SHORT EXERCISE -> Switch "Жилищный кодекс" to "ЖК РФ" in the material from the line with "АПК РФ (566, 705)" up to and including the line with "Политика конфиденциальности". Return only those lines, with nothing else changed.

RECORDS FOR THIS TASK ->
───
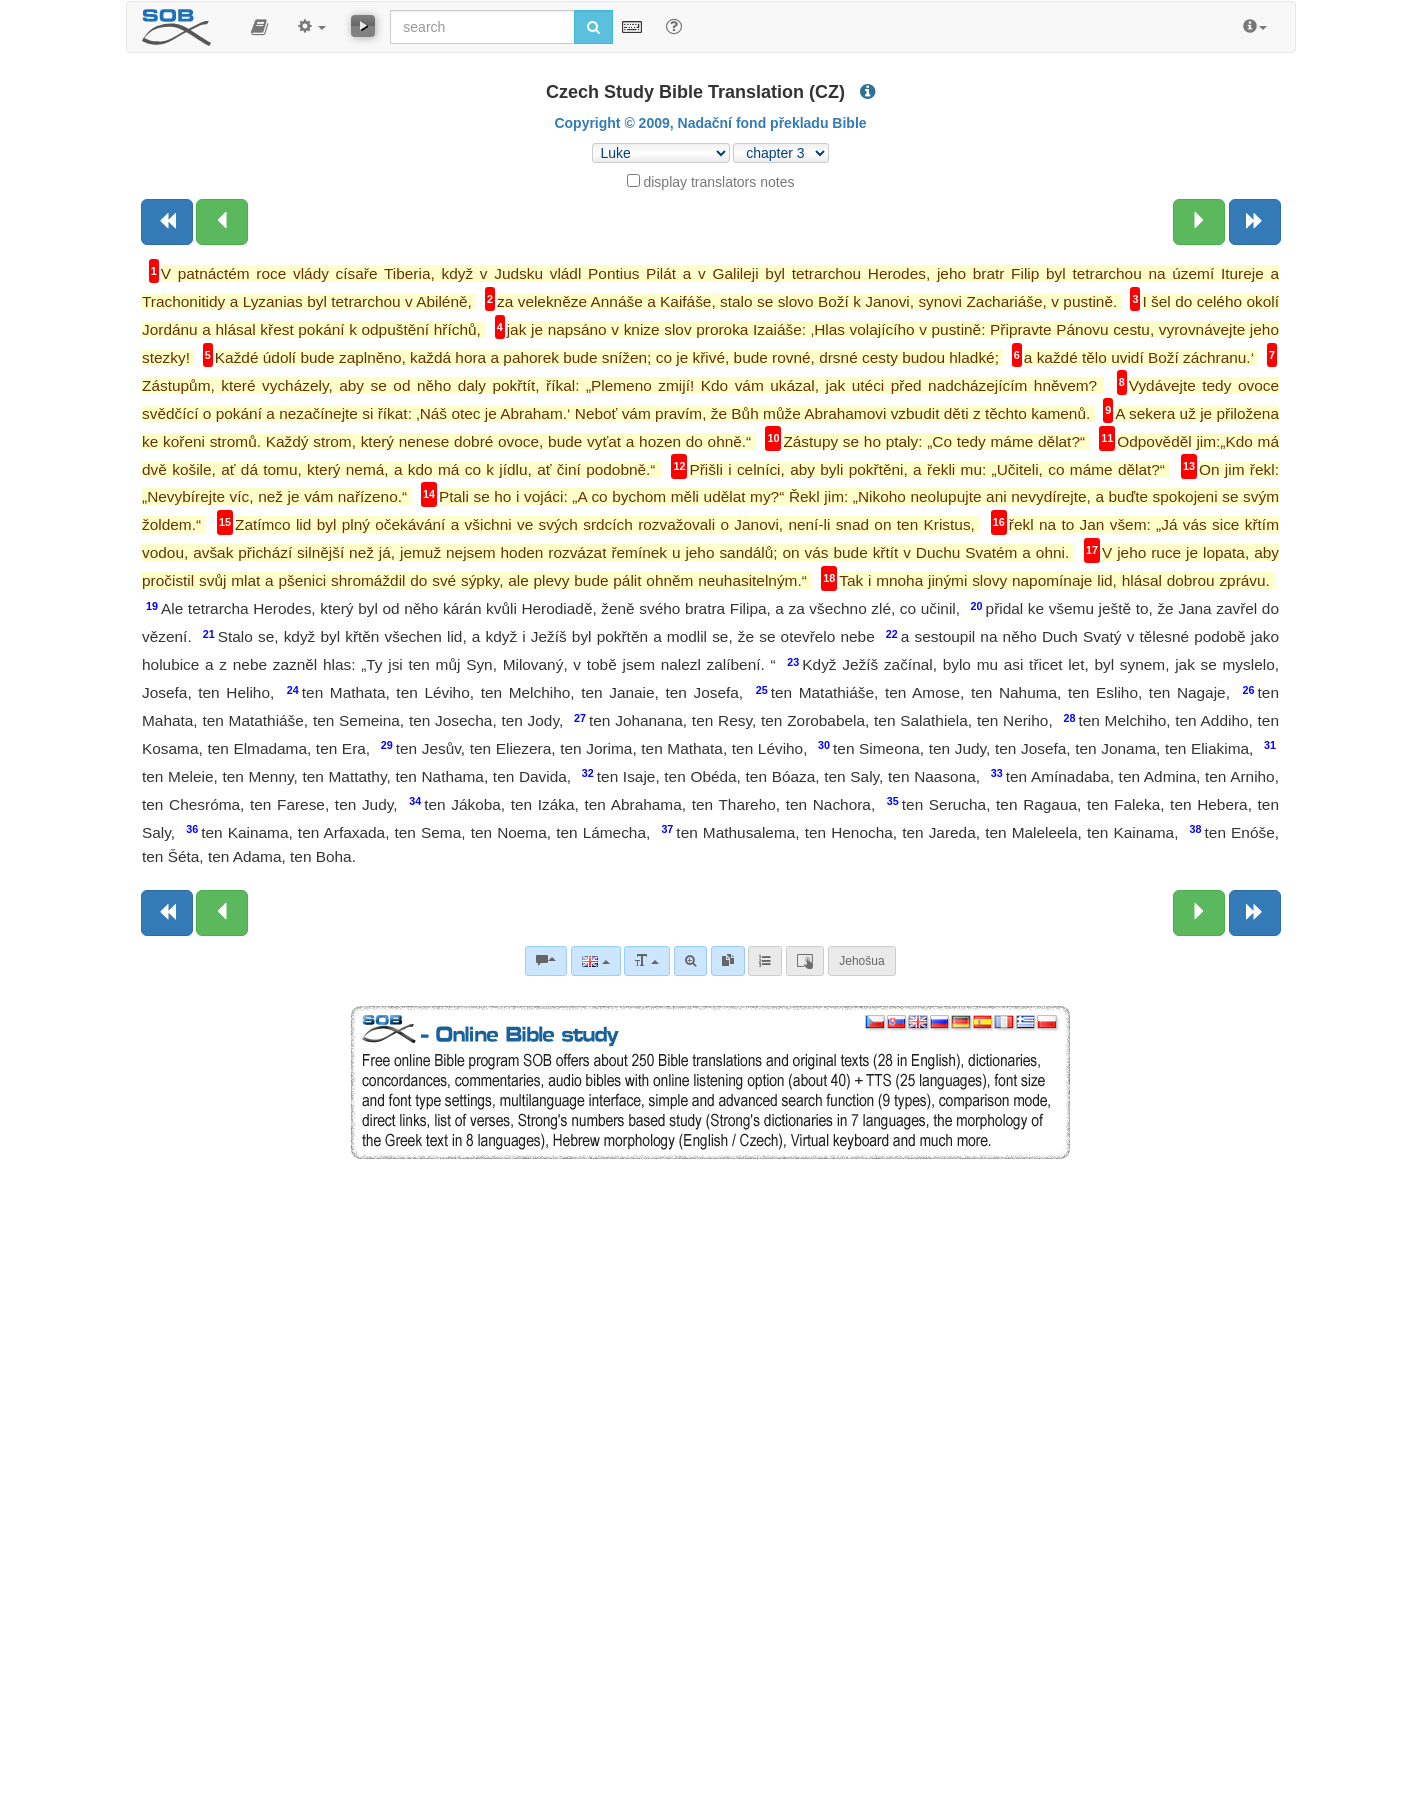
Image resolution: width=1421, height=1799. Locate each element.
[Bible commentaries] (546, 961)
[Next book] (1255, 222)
───
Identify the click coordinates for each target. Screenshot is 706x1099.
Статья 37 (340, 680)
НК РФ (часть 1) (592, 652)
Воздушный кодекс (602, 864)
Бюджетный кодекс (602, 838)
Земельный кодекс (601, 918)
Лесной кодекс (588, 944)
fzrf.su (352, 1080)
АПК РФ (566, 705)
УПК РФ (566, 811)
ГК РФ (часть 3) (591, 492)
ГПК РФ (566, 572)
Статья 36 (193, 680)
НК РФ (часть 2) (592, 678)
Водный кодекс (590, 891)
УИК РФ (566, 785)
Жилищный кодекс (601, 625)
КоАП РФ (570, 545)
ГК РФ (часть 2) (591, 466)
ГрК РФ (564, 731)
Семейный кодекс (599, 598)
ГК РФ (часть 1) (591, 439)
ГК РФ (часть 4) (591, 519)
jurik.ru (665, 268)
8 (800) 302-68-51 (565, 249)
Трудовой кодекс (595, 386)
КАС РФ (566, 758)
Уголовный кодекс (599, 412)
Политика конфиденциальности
───
RESULT BELOW ->
АПК РФ (566, 705)
УПК РФ (566, 811)
ГК РФ (часть 3) (591, 492)
ГПК РФ (566, 572)
Статья 36 (193, 680)
НК РФ (часть 2) (592, 678)
Водный кодекс (590, 891)
УИК РФ (566, 785)
ЖК РФ (601, 625)
КоАП РФ (570, 545)
ГК РФ (часть 2) (591, 466)
ГрК РФ (564, 731)
Семейный кодекс (599, 598)
ГК РФ (часть 1) (591, 439)
ГК РФ (часть 4) (591, 519)
jurik.ru (665, 268)
8 (800) 302-68-51 (565, 249)
Трудовой кодекс (595, 386)
КАС РФ (566, 758)
Уголовный кодекс (599, 412)
Политика конфиденциальности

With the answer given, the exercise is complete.